I have watched with interest the recent occupy movements. As you might suspect, because I am engaged in anti-hunger work (which is the result of a strong empathy for those who are poor and vulnerable) and because I am not in the top 1% of wage earners I was initially sympathetic to the occupiers. It seemed to me to be a creative way to voice frustration about a prolonged economic crisis that has left many hungry and many more financially insecure.
As I have thought more about it, I have grown increasingly uncomfortable with the protests. Part of it may be due to my general pacifist and conflict-averse tendencies (which, admittedly, are probably in need of more critical reflection, maybe in a later post?). Another part may be due to the fact that I live in a pretty wealthy town (my wife works for a local church).
In my head though, what concerns me most about the occupy movement is that it is focused on others’ faults rather than one’s own.
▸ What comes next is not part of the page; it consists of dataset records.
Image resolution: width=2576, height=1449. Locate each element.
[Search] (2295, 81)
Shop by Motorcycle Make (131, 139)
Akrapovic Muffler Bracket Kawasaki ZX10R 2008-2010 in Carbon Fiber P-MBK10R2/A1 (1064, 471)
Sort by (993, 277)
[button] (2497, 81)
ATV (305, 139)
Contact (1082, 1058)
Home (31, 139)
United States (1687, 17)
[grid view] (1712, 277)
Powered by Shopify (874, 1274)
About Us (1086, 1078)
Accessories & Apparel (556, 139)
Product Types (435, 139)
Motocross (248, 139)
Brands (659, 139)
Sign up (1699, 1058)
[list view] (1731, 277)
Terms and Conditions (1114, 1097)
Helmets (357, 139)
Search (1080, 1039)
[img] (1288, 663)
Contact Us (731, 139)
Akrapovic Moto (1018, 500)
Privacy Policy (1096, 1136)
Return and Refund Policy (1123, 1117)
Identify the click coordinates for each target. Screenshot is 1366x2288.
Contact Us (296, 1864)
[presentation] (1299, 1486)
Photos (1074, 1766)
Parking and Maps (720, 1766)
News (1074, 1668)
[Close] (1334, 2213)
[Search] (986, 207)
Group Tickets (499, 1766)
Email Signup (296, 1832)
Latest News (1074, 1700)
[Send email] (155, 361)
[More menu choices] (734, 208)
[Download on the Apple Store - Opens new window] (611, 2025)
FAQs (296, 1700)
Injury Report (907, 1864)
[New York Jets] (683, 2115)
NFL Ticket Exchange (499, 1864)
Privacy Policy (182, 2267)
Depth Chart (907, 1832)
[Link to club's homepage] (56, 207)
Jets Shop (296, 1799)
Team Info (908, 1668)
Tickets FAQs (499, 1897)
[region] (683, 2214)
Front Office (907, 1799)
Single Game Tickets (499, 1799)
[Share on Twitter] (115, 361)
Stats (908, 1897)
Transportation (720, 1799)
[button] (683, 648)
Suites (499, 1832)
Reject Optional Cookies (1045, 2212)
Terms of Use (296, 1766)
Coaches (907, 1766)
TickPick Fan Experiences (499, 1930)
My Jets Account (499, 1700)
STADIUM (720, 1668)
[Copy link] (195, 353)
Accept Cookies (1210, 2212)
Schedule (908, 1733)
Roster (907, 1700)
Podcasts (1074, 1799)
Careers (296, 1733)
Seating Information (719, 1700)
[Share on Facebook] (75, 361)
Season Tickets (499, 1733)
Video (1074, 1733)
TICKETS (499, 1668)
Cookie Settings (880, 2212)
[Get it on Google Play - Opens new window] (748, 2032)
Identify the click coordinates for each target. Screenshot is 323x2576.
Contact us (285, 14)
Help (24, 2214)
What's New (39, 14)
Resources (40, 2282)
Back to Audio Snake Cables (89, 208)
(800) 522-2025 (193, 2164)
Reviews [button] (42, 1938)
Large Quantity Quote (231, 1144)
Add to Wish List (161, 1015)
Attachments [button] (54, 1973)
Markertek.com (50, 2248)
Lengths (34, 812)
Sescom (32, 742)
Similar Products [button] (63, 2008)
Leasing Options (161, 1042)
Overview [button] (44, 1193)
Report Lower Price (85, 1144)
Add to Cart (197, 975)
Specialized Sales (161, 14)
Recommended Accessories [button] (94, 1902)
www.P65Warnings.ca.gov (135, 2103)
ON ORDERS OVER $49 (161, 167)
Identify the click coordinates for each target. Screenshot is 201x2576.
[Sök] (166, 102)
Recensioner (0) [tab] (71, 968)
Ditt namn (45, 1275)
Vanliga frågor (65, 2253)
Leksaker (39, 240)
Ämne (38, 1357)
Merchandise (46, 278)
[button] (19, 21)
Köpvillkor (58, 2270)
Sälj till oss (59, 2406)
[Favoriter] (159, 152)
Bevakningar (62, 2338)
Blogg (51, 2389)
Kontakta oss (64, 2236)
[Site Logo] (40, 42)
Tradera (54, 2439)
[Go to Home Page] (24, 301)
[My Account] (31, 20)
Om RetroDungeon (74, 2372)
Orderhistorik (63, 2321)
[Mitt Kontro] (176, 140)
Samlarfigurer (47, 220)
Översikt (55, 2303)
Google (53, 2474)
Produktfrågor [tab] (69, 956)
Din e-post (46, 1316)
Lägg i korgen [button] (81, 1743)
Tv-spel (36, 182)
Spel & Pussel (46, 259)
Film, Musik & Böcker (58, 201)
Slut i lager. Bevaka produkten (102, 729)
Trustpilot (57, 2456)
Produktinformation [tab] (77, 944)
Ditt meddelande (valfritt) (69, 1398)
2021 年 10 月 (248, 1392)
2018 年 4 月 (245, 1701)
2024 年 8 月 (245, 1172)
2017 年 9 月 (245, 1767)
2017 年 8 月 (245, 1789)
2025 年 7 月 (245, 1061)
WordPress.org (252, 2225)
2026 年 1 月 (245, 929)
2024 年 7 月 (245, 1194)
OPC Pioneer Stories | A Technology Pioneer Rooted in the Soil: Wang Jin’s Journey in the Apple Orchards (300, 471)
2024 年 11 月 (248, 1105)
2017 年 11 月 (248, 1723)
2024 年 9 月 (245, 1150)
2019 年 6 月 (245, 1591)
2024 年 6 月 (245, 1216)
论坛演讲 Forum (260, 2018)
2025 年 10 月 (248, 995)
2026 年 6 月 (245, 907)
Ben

While it may be true that some greedy bankers (note that just because someone works in the financial sector it does not follow that they are therefore particularly greedy) played a part in the current mess, and it may be true that the top 1% possesses more wealth than the bottom 50%, it is not entirely their fault that we find ourselves in this place. If you are like me, in the good years you overleveraged yourself and are now cutting back, paying down debt, and trying to save more money. Even in the midst of this crisis, I may not be in the top 1%, but I have assets and a lifestyle that I am working very hard to maintain. Maintaining that lifestyle impacts my ability to work for the common good (and I am paid to care!). I am just as much a part of the problem as the super wealthy. So long as I blame it on others, though, I do not have to be critical of my own lifestyle and choices. This is why the conclusion to David Brooks column yesterday deeply resonated with me—we need to occupy ourselves. At the end of the day, if we are to move out of this morass, if we are truly going to address widespread hunger and poverty, it is going to take a whole lot more change than just at the top. “Let’s occupy ourselves.”